I would be happy if he becomes a top 15 OT. NFL average would be okay as well but kind of lukewarm to that possibility.
With our best OL changing position to C, one G coming back from a year off and a back injury, the other playing poorly last ye in his first real game experience, one T at/approaching his expiration date and the other putting up 2 years of uninspiring tape, every OL spot is an open question heading into the first game of the season.
You guys really slay me.
Too subscribe to some half ass PFF report nd think you are scouts or coaches overnight.
As Licht noted in one of his previous interviews on PR, he found it mysterious how PFF so called evaluators were able to grade out a player overnight when it took his staff of half wits a week to go through film and grade out his players.
No one even knows who grades these players out.
I watch a lot of film of the Bucs games from NFL rewind and if he was half as bad as some of you guys make him out to be, I would be calling for his head, too.
But after watching film from last year, it was my very amateurish opinion that it was Kevin Pampille who was the weak link on the left side of the line, not Smith.
Couldn’t agree more Dr.D. I don’t need to base my opinions on some glorified telephone solicitor’s ranking at these analysis web sites. I’ve been watching this team FROM THE STANDS for 40+ years and I can assure these folks that Donovan Smith, other than the penalties that declined over the course of his SECOND SEASON, is doing a good job. The problem these folks fail to see is Jameis holding the ball and running around trying to make a play because Mike Evans is being blanketed and the other targets can’t get separation fast enough. Couple that with a running back committee that in no way is viewed as much of a threat, and you have an entire OL unit that looks far more ineffective than it really is. These critics should go to the game live where they can see the entirety of the play and not just what is shown on TV. They might learn something.

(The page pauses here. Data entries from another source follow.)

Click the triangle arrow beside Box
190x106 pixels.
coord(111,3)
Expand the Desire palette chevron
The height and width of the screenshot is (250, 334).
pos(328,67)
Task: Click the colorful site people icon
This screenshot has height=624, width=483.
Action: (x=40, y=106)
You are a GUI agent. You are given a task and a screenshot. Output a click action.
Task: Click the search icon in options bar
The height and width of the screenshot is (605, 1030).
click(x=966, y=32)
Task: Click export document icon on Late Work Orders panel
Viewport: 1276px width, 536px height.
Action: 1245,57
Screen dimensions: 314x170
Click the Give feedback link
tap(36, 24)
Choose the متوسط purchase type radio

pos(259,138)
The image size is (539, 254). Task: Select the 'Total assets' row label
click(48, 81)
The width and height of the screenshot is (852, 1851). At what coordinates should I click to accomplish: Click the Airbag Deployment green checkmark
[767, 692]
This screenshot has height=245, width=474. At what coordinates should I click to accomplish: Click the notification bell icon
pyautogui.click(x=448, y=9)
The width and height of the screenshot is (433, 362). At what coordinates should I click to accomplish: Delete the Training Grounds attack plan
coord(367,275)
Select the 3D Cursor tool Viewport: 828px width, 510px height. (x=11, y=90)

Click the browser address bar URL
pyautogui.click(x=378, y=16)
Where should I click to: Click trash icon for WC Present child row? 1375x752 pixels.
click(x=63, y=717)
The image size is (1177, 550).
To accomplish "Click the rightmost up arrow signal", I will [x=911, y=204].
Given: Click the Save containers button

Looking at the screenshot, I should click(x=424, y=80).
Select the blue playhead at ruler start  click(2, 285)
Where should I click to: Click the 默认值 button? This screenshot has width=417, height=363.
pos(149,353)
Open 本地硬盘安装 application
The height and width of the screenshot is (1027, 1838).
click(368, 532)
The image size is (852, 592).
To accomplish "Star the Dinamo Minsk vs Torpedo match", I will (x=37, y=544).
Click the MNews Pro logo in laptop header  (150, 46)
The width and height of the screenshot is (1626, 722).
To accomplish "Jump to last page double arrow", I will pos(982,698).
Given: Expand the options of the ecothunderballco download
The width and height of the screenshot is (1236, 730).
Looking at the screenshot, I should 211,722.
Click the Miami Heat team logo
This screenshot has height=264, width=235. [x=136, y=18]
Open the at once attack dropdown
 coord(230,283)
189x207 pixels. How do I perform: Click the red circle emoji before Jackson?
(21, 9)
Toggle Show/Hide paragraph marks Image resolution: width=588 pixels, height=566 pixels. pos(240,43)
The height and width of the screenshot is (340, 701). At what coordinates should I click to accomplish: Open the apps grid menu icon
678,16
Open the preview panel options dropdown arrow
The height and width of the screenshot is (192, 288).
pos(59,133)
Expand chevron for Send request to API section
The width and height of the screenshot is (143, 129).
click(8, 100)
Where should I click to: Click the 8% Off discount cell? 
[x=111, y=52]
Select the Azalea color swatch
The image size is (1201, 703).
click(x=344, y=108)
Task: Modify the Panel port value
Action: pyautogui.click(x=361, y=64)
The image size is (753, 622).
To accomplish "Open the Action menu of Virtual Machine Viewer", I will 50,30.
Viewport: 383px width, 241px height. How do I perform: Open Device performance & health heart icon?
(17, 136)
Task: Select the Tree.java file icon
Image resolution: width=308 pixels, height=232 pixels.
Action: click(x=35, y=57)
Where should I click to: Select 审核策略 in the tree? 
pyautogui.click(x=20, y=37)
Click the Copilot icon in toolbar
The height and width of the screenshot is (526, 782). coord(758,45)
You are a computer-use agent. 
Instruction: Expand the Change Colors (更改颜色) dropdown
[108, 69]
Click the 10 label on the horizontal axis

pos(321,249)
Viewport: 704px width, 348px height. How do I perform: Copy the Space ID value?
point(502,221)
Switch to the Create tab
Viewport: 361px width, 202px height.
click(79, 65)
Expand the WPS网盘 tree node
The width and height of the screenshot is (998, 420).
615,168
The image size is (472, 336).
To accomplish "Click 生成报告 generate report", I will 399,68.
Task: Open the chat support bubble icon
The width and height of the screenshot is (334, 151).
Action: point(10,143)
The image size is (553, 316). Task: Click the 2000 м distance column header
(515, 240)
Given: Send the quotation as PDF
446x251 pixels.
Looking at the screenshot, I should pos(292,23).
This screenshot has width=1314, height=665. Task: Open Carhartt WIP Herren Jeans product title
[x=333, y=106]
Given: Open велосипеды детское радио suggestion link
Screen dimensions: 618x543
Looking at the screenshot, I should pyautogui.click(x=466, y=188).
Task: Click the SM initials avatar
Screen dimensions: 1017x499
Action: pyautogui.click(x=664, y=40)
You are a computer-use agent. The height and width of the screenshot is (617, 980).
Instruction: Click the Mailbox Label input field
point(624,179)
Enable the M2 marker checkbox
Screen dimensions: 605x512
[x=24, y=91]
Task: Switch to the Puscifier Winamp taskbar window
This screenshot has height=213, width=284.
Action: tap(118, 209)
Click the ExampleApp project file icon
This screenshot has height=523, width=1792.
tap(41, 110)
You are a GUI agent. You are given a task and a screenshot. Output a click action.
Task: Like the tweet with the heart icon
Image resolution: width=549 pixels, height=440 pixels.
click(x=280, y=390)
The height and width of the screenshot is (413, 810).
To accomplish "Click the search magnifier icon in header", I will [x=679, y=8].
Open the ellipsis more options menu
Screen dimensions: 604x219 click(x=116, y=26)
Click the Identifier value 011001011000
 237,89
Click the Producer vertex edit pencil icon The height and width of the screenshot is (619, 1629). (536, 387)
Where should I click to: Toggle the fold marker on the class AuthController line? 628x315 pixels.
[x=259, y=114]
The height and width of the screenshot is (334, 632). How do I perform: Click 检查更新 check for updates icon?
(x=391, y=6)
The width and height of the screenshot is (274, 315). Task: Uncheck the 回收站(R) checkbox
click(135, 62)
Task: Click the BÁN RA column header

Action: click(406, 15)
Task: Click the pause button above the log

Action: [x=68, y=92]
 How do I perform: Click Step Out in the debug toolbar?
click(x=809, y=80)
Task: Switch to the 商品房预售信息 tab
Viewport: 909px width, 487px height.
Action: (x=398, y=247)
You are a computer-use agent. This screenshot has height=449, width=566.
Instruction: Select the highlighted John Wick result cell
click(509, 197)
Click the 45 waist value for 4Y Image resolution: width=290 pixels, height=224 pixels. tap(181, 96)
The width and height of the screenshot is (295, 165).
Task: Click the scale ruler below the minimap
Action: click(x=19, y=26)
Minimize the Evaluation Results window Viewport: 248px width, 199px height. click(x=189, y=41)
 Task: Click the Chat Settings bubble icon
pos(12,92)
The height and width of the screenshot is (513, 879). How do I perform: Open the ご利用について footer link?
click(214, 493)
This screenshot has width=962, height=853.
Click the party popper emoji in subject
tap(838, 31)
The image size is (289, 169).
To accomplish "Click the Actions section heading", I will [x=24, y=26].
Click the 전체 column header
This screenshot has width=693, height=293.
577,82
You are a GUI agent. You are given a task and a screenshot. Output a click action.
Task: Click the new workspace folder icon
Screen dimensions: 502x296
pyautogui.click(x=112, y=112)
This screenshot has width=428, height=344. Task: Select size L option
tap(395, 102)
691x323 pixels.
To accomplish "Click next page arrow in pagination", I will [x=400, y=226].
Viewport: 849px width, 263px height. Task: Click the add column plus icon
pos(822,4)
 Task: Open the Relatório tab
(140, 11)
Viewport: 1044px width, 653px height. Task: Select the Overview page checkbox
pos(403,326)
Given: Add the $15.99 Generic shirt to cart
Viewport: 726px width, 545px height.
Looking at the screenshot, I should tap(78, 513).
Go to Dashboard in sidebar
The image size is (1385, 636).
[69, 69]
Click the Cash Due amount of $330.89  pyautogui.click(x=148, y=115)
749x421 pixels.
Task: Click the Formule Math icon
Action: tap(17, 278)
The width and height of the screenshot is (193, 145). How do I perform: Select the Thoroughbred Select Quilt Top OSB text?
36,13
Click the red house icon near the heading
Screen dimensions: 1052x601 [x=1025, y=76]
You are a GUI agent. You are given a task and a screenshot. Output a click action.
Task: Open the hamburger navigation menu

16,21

Then again, it might just be that here in Bucville, there is always a whipping boy who is chosen more from perception than reality.
Yup Scubog and drd.
Also, offensive linemen take several years to develop their NFL skills, just like most other position groups. Smith was only a second year player last season.
I seem to recall a lot of self-annointed experts being way down on Mike Evans during and right after his second season in the league, mainly for his dropped passes (half of which half his season total occured in a single, rain drenched game in which he also got over 160 receiving yards, about 100 more than the second leading receiver that game). Then voila, in his third season of play most everybody in the league announted Evans as either the best or second best WR in the NFL.
If you want to talk about unrealistic expectations in life, then too many Bucs fans are right up there with the highest (worst) in the league!
Rated by me Naples, and his crappy play and almost most penalties in league. Your a know it all bro. You want to argue everything I comment here. Whatever.
I’m sure he will be top 2 or 3 top LT in no time. How crazy to think otherwise. Lol.
I personally never like it when they change sides on an OT. Seems to be easier for a Guard, but harder for a Tackle. I guess because as a G, you are inside and keep more plays in front of you, but as an OT, you have to change everything and all of your techniques are backwards and you are using the opposite side of your body for everything. On one side, your kick-step is with your right foot, on the other, it is the left foot. On one side, you use your right arm to push off and clear the DE from the path to the QB, but on the other side, it is your left arm. And so on. You get the picture. Give the kid some time, either he will improve, or they can move him back to the right side, or move him in to G if that’s possible.